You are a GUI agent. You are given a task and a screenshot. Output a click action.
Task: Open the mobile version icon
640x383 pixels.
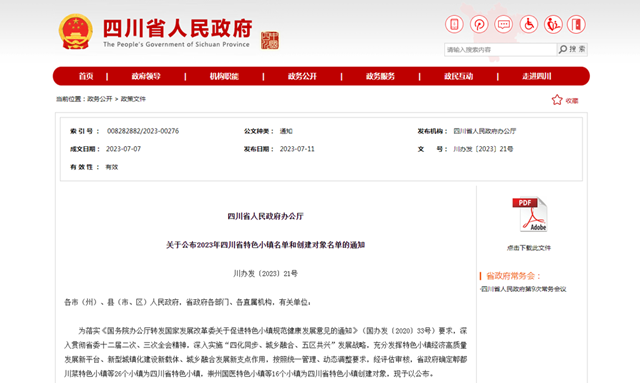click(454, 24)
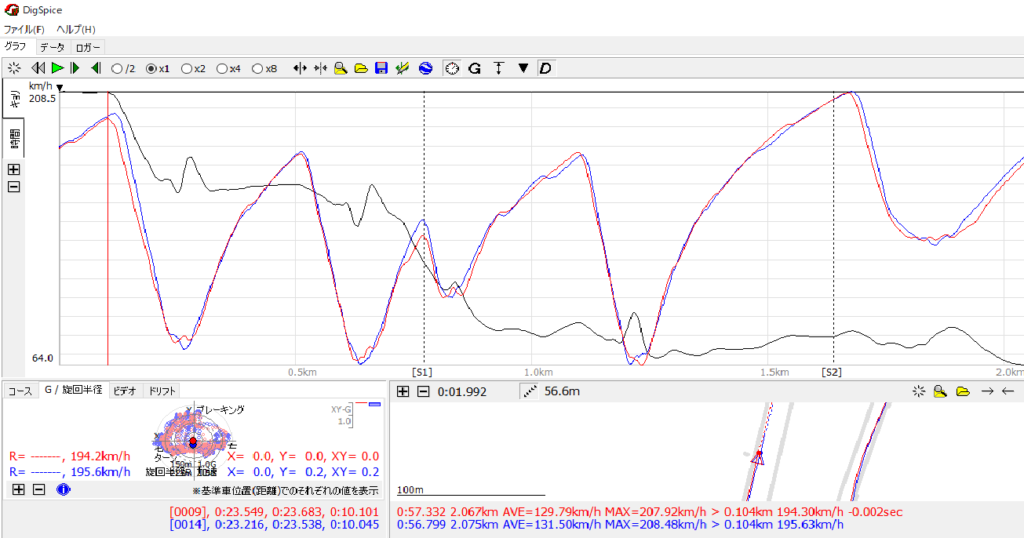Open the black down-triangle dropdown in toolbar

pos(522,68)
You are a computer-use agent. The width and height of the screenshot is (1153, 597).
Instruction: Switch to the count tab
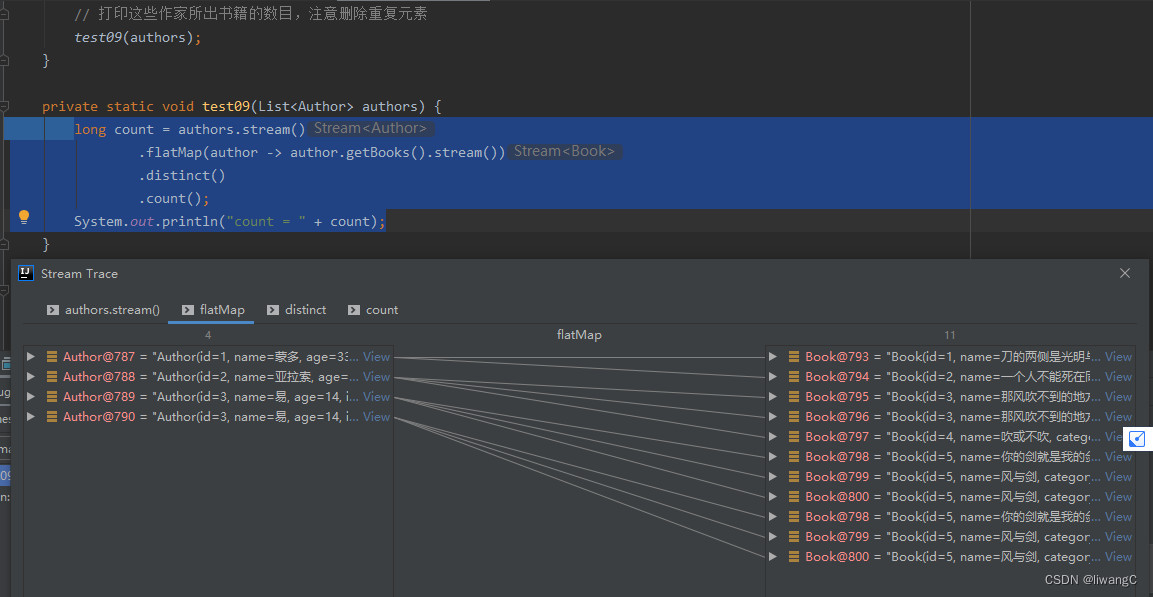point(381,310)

...

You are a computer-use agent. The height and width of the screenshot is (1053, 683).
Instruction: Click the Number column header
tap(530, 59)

Brief: Read the data above and pull out each line that holds the string "screenshot".

Response to the exercise:
You are a GUI agent. You are given a task and a screenshot. Output a click action.
You are a computer-use agent. The width and height of the screenshot is (1153, 597).
You are a computer-use agent. The height and width of the screenshot is (1053, 683).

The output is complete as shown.